THERE ARE certain ideas that cannot be conveyed eloquently enough unless one resorts to one's own native language.
Thus, whilst trying to alert his fellow countrymen to the proliferation of false rumours about himself and his Government in the Ghana of his time, our first President, Dr Kwame Nkrumah, inserted the earthy Ga term, “aker....aker” (literally, “they say.... they say”) into his English text. The term went “viral”.
The Hon. Joseph Osei-Owusu, MP for Bekwai and First Deputy Speaker of the National Assembly, has just scored a similar goal for the term “yemmo won tuo” [let's shoot them!] in his native Twi language. In an interview on the pestilence Ghana is currently inflicting upon itself – galamsey
Hon Osei-Owusu expressed, in pithy language, the exasperation that fills the heart and mind of many a Ghanaian patriot when he or she sets eyes on the devastation that galamsey has wrought, and continues to wreak, upon our landscape, our rivers and streams and our food and cocoa farms.
He said: (I paraphrase)
The most severe punishment should be visited upon these people who are destroying our rivers and streams, particularly, the Chinese. For which Ghanaian could go to China and do anything of this sort?
We've been borrowing money to try and clean up some of the rivers. Yet, when the water clears up a bit and you come back, you see the rivers and streams back to their polluted, muddy self....
The Operation Vanguard people even report that the galamseyers give mobile phones to little children and station them along the roads so that they can send signals to the galamseyers, telling them when the Vanguard soldiers and policemen are passing in their vehicles.
So by the time the Vanguardmen get to the galamsey operational areas, the galamseyers would have vanished. Maybe they are doing all this because they think we are weak-minded. We should shoot them so that they will realise that we are not a weak-minded people. It is just too distressing... There are Ghanaians showing them what time to move stealthily to the selected areas and that sort of thing!
The Hon Osei-Owusu is one of the most literate people in our current Parliament. He also seems to have a sense of mission as an MP. When he lost the primary election of the NPP for his Bekwai Constituency, he unusually contested the seat of MP for the constituency as an independent candidate. He beat the NPP official candidate and won! But he stayed with the NPP.
This is the type of independent-minded legislator that Ghana needs badly. To watch your country going to the dogs and keep quiet about it because one does not want to step on foreign or local toes, is a treasonable act, in the moral sense of the term.
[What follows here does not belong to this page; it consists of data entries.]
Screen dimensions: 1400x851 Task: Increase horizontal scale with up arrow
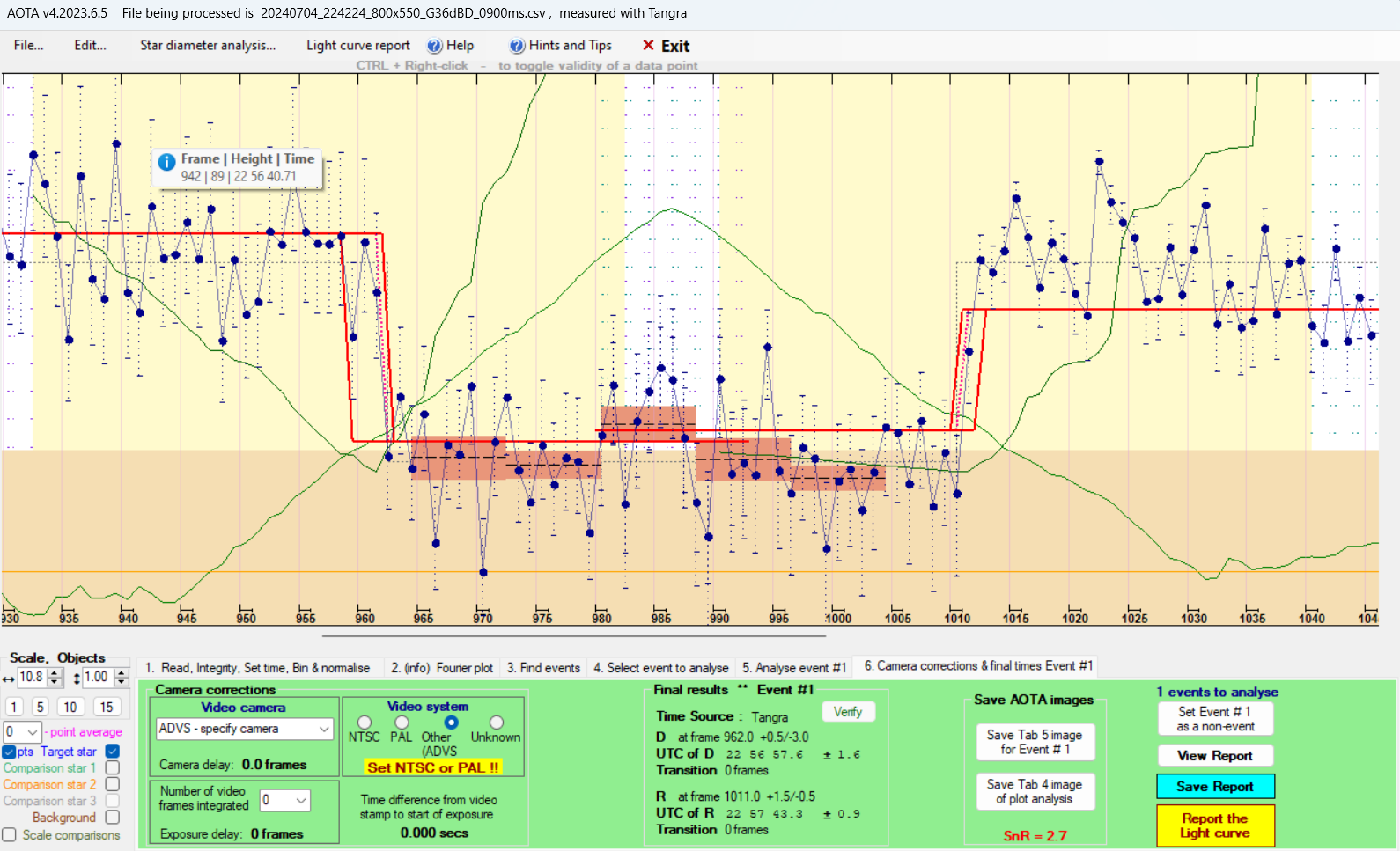(x=55, y=673)
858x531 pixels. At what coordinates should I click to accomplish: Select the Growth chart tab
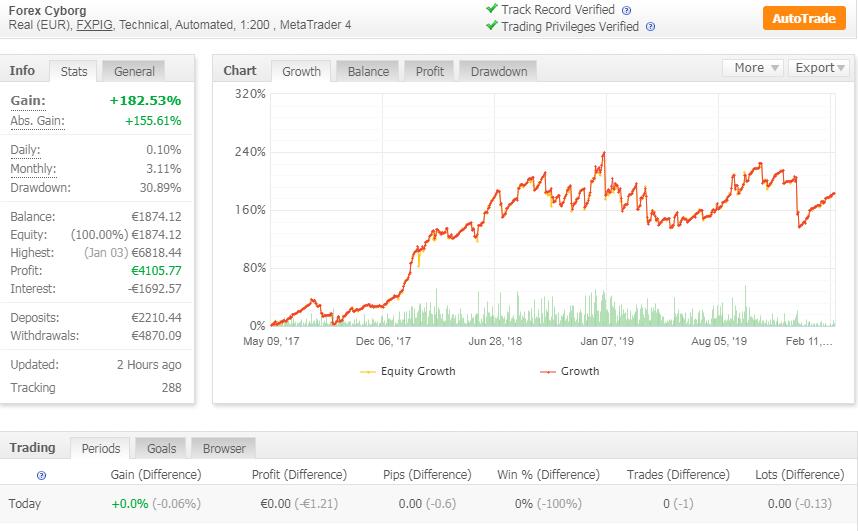(301, 71)
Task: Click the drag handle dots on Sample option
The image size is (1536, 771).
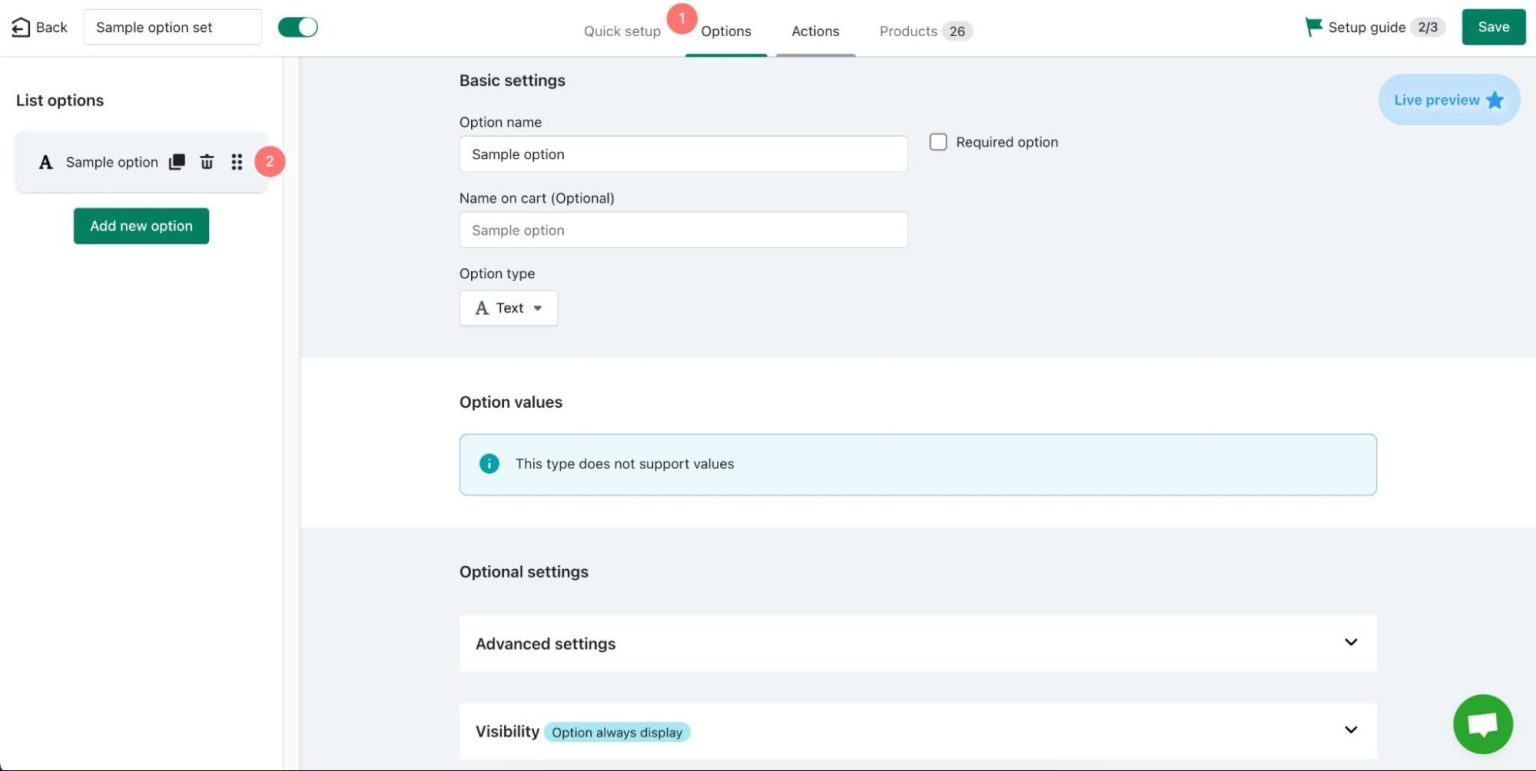Action: (236, 161)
I therefore hope that MPs will rally round Mr Osei-Owusu's call for harsher punishments to be imposed on galamsey operators.
Indeed, legislation is urgently needed to make long terms of imprisonment MANDATORY for galamsey operators. This is because the judiciary, aided by the very abysmal performance often put up by our prosecuting authorities, are making a laughing stock of the brave men in uniform who defy tough terrain and personal danger to arrest galamsey operators.
In one instance, a court at Koforidua fined persons arrested for carrying out galamsey operations such paltry sums of money that the total of the fines imposed on them was lesser than the physical cash taken from them at the time of their arrest! So they walked out of court with some “change” to collect from the court authorities, as the “balance” of what the court had been presented with by way of an exhibit!
In fact, the Media Coalition Against Galamsey has also had to file a case in court pointing out that an appeal for a review of the bail conditions imposed on a group of Chinese and Ghanaian galamseyers, should NOT be heard by the court where the appeal was lodged because that court is an inferior one. The adjudication on the appeal should be made by a higher court, the Media Coalition contends. Now, if the Coalition had not raised such an objection,, would the state's legal representatives necessarily have done so themselves? We cannot take it for granted because the precedent set by Mr Martin Amidu (in the Woyome saga) teaches us that state officials can sleep on the job and allow technicalitiesto obstruct the course of true justice.
Meanwhile, some heartening news: AfrobarometerOrg., an NGO that carries out surveys of pubic opinion on issues of contention, has just published the results of a survey in which one of the questions asked was whether the respondents approved or disapproved of galamsey.
• Three-fourths (74%) of Ghanaians said people should not engage in illegal small-scalemining for any reason.• Only one in five respondents (21%), said citizens should be able to make a living through ‘galamsey,’ though it is illegal.
So, if the body calling itself the “Association of Small-scale Miners” (which says it is going to form a “political party” ) thinks that the Ghanaian electorate is stupid enough to back a “party” whose members are ruining its rivers, streams and water-bodies, as well as its food farms and forest reserves, the Association has a new think coming. The Afrobarometer survey shows clearly that the Government has the populace firmly behind it in its determination to fight galamsey. So the Government should boldly tell the Association: “Bring it on!”
The Government, indeed, should use its overwhel ming poplar support to do what concerned people like the Hon. Joseph Osei-Owusu advocate and bring urgent legislation before Parliament, giving full vent to the desire of the majority of the populace to see harsh measures urgently enacted to bring an end to the evil galamsey menace once and for all.